Sempre que nos associamos num relacionamento errôneo, não aprovado por Deus, vamos querer falar ao coração do outro e não ao coração de Deus. Mas ele comete um erro maior – “agora vou à casa do Senhor” (19.18), levando sua concubina. O problema não estava na concubina, ela só era o efeito colateral dele ter deixado a casa do Senhor, o resto são consequências que o Senhor pode até perdoar, mas seus efeitos ficarão marcados para todo sempre.
Continuando sua história, seu servo indica uma cidade não-israelita para pousarem, e o levita dá logo sua sentença que parece ser muito espiritual.
“Não nos retiraremos a nenhuma cidade estranha, que não seja dos filhos de Israel; mas iremos até Gibeá” (19.12).
Mas é nesta cidade bem conhecida dos filhos de Israel que todo desfeche grosseiro acontece. Julgamos muitas vezes que o que se diz santo tenha melhor atitude que aquele que julgamos profano, perdido, sem moral, irreparável.
Gosto de uma frase de um livreto antigo – “O livro da vida” de Walter Graciano – que mostra a experiência vivida do escritor: “Há cristão cuja maldade supera a de qualquer inimigo sem Deus”.
Finalizando, a cidade que ‘era’ do Senhor protagonizou um estupro coletivo da concubina (mas queriam o homem mesmo!), sua morte, seu esquartejamento, e a destruição de uma cidade. Vamos trabalhar um pouco este ponto.

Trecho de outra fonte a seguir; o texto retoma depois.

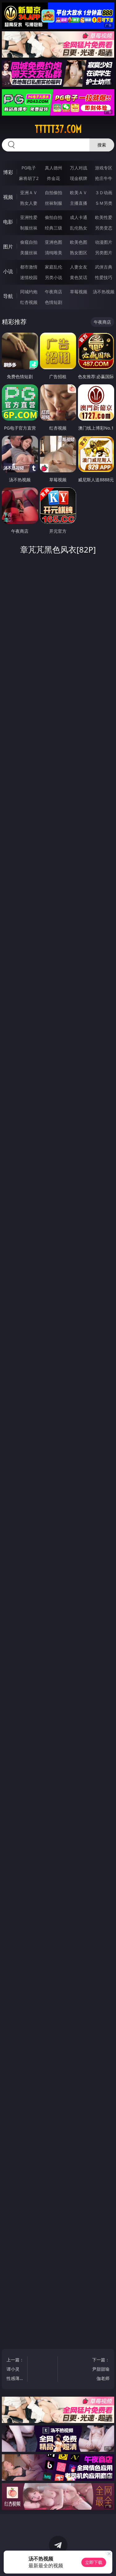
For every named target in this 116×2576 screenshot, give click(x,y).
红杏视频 (28, 302)
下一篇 (101, 2370)
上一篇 (15, 2370)
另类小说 (53, 277)
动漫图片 (103, 242)
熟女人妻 (28, 203)
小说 (8, 271)
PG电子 (28, 168)
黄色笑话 (78, 277)
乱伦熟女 (78, 228)
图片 (8, 246)
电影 (8, 221)
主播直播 (78, 203)
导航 (8, 296)
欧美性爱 (103, 217)
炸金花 (53, 178)
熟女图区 (78, 253)
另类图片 (103, 253)
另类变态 (103, 228)
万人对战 (78, 168)
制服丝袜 (28, 228)
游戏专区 (103, 168)
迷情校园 (28, 277)
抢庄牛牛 (103, 178)
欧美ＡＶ (78, 192)
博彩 (8, 172)
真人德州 (53, 168)
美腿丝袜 (28, 253)
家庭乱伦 (53, 267)
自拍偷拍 (53, 192)
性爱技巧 (103, 277)
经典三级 (53, 228)
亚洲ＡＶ (28, 192)
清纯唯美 (53, 253)
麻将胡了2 (29, 178)
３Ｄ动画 (103, 192)
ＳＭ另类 (103, 203)
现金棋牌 (78, 178)
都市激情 (28, 267)
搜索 (101, 145)
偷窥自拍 (28, 242)
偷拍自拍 (53, 217)
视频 (8, 197)
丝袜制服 (53, 203)
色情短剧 (53, 302)
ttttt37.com (58, 129)
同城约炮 (28, 292)
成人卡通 (78, 217)
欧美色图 (78, 242)
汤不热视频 (103, 292)
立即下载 (93, 2562)
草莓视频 (78, 292)
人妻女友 (78, 267)
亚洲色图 (53, 242)
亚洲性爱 (28, 217)
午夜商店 (53, 292)
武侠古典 (103, 267)
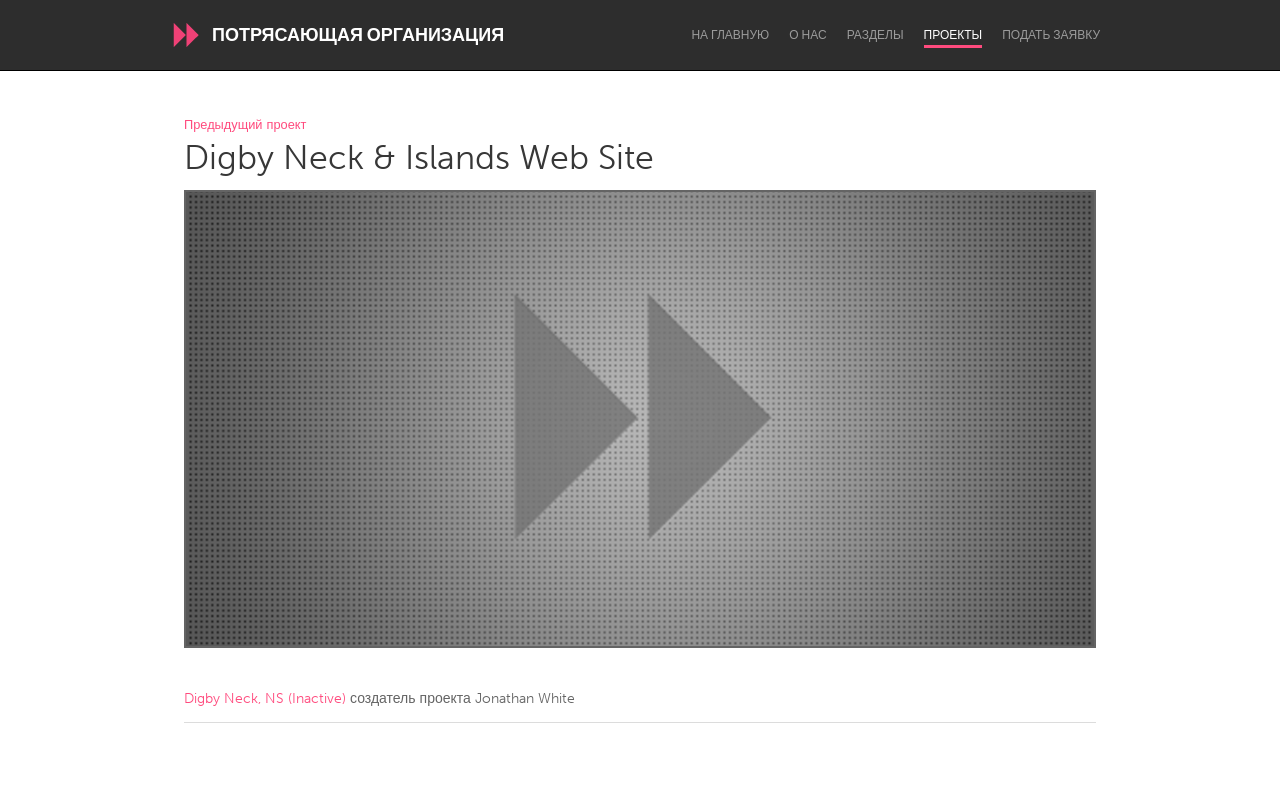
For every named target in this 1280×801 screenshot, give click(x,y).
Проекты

“Assim ajuntaram-se contra esta cidade todos os homens de Israel, unidos como um só homem... Então os filhos de Benjamim saíram de Gibeá, e derrubaram por terra, naquele dia, vinte e dois mil homens de Israel... Porém esforçou-se o povo... e choraram perante o Senhor até à tarde, e perguntaram ao Senhor, dizendo: Tornar-me-ei a chegar à peleja contra os filhos de Benjamim, meu irmão? E disse o Senhor: Subi contra ele... Também os de Benjamim no dia seguinte... derrubaram ainda por terra mais dezoito mil homens...” (20.11-25).
Vou direto ao ponto – somente lágrimas não consternam o Senhor; lágrimas e busca simples do Senhor, mesmo invocando Seu nome, também deixam a desejar; mas lágrimas associadas a arrependimento sincero embebido no sangue do Cordeiro, este sangue fará toda a diferença.
“Então todos os filhos de Israel, e todo o povo, subiram, e vieram a Betel e choraram, e estiveram ali perante o Senhor, e jejuaram aquele dia até à tarde; e ofereceram holocaustos e ofertas pacíficas perante o Senhor” (20.26).
Mas há um alcance mais distante para tudo isto – uma figura. Israel como um todo também deixou o Senhor, prostituindo-se com muitos deuses e muitas nações. As nações e seus deuses não podem melhorar sua situação, não podem trazer perdão nacional. Foram destruídos e envergonhados sequencialmente em seus vários exílios, uniram-se como um só povo e retornaram para sua casa no tempo presente (hoje parcialmente descansados na Palestina), mas ainda não se arrependeram verdadeiramente. Serão novamente dizimados no período tribulacional em breve, e somente quando clamarem ao Senhor nacionalmente, reconhecendo seu verdadeiro Messias sacrificado, terão paz plena em si mesmos e o mal desterrado de sua terra.
Somente um grito nacional poderá mudar a triste trajetória deste povo escolhido.
“Porque eu vos digo que desde agora me não vereis mais, até que digais: Bendito o que vem em nome do Senhor” (Mt 23.39).
Findamos assim estas notas em Juízes e partimos, seguros na piedade de Deus em Cristo, para o livro de Rute, hiato gracioso entre este triste período dos juízes e Samuel.